8 National Parks Outside North America Worth Planning a Trip Around
3. Fiordland National Park, New Zealand - Land of Fjords and Legends

New Zealand's largest national park, Fiordland encompasses over 4,900 square miles of pristine wilderness in the country's South Island, featuring dramatic fjords, towering waterfalls, and ancient temperate rainforests that have inspired countless legends and continue to captivate visitors from around the globe. The park's crown jewels include Milford Sound and Doubtful Sound, spectacular fjords carved by glacial action over millions of years, where visitors can witness waterfalls plunging directly into the sea from heights exceeding 1,000 feet, creating some of the most photographed landscapes in the Southern Hemisphere.

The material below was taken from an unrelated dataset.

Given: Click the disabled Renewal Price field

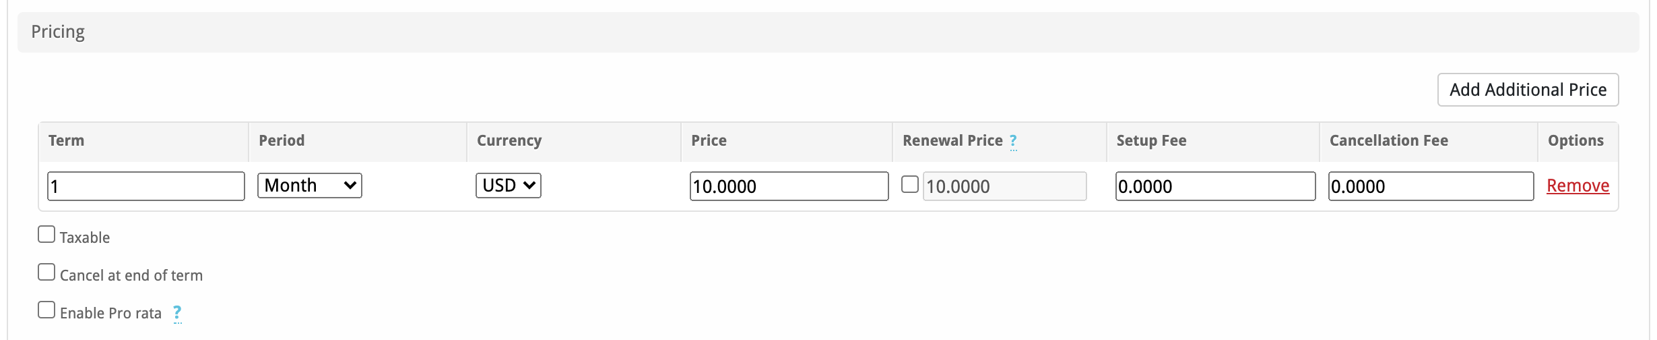Looking at the screenshot, I should tap(1004, 186).
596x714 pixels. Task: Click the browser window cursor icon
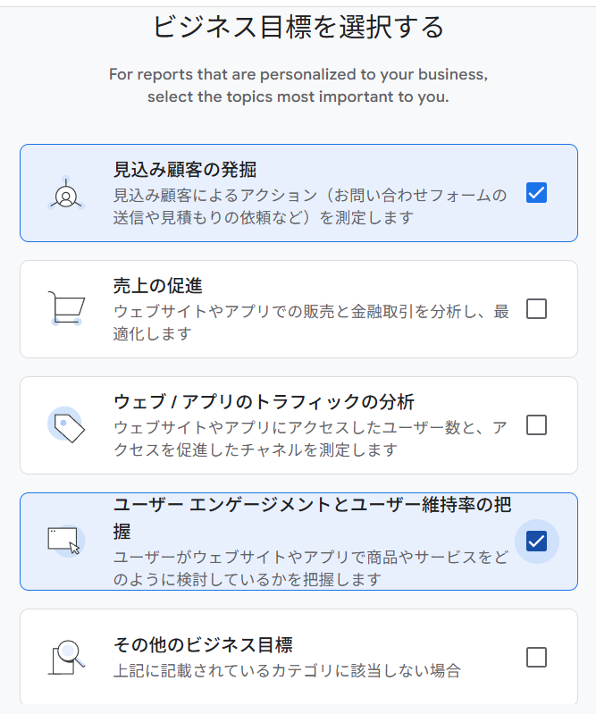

The famous Milford Track, often called "the finest walk in the world," takes hikers through pristine valleys, past mirror-like lakes, and over mountain passes that reveal panoramic vistas of snow-capped peaks and untouched wilderness that few places on Earth can match. The park's unique ecosystem supports numerous endemic species, including the flightless takahē, the world's only alpine parrot (the kea), and various species of penguins that nest along the rugged coastline, making it a paradise for wildlife enthusiasts and ornithologists. The challenging weather conditions, with over 200 rainy days per year in some areas, contribute to the park's mystical atmosphere and support the lush vegetation that creates an almost primordial landscape where visitors can easily imagine themselves in Middle-earth, as Peter Jackson did when filming the Lord of the Rings trilogy in these spectacular locations.